> EXERCISE
Pull out each row below that contains the word "text", and copy those rows in full.

> RECORDED INFORMATION
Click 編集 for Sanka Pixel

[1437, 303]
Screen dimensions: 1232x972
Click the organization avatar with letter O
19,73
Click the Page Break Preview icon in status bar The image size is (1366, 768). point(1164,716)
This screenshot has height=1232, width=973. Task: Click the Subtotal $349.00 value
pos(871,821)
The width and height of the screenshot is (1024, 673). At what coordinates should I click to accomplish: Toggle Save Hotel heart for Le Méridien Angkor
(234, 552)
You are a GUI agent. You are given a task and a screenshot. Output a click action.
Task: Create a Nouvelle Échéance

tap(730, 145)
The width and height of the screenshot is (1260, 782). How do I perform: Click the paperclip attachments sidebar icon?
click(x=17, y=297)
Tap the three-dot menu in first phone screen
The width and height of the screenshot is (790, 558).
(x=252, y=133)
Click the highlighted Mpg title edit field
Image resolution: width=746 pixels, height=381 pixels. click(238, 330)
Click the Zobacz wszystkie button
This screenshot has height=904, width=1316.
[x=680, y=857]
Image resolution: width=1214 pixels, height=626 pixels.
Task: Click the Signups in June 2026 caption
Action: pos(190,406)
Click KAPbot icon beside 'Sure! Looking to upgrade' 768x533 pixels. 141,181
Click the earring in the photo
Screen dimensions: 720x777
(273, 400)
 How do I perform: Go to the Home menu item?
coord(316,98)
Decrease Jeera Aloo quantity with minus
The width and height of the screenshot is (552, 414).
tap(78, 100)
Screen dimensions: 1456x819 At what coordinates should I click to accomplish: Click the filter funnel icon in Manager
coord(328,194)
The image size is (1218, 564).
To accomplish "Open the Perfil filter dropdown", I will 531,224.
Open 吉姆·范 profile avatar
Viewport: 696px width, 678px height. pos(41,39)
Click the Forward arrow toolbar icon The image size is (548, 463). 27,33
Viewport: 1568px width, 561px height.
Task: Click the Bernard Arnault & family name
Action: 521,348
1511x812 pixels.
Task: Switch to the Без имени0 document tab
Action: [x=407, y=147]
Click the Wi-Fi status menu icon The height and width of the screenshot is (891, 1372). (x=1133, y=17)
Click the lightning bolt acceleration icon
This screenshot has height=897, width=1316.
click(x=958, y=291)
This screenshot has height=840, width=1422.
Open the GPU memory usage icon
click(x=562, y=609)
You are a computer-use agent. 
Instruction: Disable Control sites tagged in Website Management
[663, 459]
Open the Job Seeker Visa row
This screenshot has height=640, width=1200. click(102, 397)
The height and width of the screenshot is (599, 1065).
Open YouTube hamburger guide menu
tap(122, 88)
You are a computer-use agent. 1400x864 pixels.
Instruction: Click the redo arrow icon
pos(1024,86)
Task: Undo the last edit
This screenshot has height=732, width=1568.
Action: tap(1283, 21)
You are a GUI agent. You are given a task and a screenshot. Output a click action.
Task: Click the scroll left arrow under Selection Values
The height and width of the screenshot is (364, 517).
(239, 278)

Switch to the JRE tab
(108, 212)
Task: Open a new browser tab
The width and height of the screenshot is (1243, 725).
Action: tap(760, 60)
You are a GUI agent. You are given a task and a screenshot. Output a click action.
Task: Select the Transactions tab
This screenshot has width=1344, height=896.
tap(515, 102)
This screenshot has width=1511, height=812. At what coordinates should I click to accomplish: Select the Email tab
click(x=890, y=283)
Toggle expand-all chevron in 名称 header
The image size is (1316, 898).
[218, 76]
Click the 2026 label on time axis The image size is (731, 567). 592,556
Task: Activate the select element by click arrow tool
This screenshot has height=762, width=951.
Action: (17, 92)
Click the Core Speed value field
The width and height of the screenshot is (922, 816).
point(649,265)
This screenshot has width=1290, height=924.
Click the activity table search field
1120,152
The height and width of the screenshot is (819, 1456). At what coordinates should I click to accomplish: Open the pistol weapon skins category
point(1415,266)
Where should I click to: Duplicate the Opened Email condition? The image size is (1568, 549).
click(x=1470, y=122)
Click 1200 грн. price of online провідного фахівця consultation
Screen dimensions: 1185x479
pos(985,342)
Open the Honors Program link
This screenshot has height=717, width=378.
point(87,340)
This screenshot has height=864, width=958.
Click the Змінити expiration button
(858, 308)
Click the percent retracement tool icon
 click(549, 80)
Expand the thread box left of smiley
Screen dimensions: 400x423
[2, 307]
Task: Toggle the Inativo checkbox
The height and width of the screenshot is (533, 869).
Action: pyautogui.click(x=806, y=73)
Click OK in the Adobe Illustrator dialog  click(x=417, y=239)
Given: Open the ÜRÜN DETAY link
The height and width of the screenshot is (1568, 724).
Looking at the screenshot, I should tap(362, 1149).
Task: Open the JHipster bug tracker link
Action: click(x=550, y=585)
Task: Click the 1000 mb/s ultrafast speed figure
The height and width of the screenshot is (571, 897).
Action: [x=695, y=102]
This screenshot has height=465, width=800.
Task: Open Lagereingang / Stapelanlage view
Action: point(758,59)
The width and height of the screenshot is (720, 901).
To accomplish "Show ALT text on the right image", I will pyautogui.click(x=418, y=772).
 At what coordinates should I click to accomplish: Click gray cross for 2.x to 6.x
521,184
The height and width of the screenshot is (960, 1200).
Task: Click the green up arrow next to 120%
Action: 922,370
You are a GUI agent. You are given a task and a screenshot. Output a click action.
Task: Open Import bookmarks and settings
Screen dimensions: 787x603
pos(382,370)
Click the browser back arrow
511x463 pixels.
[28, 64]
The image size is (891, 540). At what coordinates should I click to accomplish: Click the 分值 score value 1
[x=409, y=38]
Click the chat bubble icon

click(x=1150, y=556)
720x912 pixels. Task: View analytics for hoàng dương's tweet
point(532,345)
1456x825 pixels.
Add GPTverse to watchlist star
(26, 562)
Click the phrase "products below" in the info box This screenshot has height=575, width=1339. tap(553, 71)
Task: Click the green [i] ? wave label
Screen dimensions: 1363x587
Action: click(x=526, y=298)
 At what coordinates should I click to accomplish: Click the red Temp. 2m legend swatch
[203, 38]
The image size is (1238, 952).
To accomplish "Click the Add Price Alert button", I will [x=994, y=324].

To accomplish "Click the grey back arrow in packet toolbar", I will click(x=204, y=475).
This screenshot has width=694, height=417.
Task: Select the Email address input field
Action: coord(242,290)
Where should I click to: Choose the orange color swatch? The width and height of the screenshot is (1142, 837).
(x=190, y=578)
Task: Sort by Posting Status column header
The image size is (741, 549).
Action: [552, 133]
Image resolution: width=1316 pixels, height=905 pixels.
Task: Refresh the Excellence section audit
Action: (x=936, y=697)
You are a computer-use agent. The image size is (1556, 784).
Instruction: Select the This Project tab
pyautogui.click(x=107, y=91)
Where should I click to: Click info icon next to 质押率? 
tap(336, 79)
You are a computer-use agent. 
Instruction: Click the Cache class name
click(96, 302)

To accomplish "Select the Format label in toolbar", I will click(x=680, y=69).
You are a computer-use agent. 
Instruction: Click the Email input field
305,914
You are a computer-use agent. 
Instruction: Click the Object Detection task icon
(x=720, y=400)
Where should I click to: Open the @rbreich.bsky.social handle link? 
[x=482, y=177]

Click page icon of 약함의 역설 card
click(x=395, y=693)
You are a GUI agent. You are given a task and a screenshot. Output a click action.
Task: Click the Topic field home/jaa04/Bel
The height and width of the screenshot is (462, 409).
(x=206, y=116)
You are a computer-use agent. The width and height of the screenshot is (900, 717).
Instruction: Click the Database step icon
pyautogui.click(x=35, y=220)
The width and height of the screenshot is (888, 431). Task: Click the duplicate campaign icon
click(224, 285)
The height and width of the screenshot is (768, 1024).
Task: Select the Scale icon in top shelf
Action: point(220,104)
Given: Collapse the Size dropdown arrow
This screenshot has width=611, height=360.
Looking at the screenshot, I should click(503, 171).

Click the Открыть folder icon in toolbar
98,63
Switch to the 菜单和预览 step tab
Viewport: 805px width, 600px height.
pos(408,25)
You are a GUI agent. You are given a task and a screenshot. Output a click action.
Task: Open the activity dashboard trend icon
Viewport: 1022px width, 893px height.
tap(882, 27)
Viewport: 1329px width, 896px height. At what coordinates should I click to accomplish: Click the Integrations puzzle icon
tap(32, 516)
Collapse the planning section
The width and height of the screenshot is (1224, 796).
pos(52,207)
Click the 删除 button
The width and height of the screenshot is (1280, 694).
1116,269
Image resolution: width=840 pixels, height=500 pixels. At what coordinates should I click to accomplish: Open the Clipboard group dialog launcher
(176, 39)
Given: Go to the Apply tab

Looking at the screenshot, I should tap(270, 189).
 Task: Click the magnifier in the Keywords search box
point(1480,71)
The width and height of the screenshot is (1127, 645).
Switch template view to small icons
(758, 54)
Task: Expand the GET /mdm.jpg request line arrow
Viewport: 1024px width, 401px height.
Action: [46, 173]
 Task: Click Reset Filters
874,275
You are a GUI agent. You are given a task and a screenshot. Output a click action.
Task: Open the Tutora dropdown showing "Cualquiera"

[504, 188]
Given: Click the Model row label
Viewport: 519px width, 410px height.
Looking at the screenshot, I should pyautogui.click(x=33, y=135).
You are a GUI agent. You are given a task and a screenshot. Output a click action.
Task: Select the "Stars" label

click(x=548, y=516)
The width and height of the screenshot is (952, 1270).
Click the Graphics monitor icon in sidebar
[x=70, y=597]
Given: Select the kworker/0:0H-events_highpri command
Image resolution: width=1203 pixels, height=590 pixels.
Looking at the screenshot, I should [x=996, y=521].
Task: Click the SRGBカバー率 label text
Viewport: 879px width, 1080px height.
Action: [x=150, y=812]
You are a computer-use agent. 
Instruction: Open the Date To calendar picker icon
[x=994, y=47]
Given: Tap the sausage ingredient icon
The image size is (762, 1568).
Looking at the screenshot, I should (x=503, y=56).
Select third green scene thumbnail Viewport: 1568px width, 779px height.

> FINISHED ANSWER
To accomplish "Show ALT text on the right image", I will pyautogui.click(x=418, y=772).
Task: Click the SRGBカバー率 label text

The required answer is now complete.